Yup, that pic is the way I imagined it. My question still stands though. lets say I turn off the pump for maintenance or there was a power outage, wouldn't the upside down siphon tube lose the siphon and stop draining water when the power comes back?

I did an estimated mockup and feel like the 6in long overflow box would be really tight as you are not supposed to drill 2 holes too close to each other. (I think I read you are not supposed to drill 2 holes right next to each other and its best to leave one diameter's width between them?)
BRS has the entire diameter including the nut of a 1" abs bulkhead as 2.67" and 3/4" bulkhead as 2.04". lets say I used these 2 sizes for return.. that puts me at around 5" width total already which means I shouldn't get the internal overflow box that is 6" as I'm sure that is measured from the outside of the box and not the internal dimensions.
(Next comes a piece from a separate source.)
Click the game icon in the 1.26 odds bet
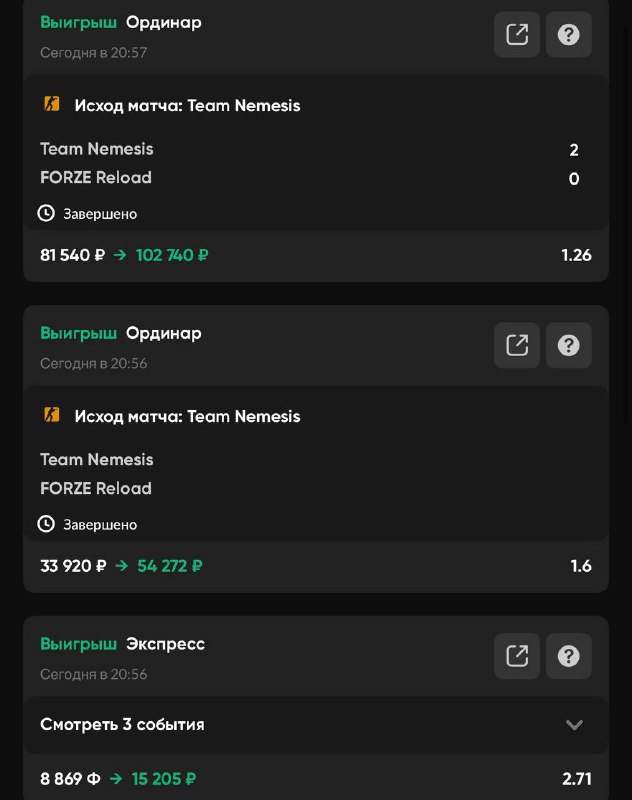This screenshot has width=632, height=800. (52, 104)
I'd have to size up to the next size which is 12" wide and is rated for 1800gph lol ugh. If I had to do a 12" wide overflow box, I may as well just use the bean animal method + perhaps block up some of the teeth of the overflow box.

For the actual bulkhead itself, I assume the slip x thread combination is the one I want? It says the slip is on the flange/head side. Does that mean inside the aquarium?

And thought I should mention that I really appreciate all the patience and advice! Thanks!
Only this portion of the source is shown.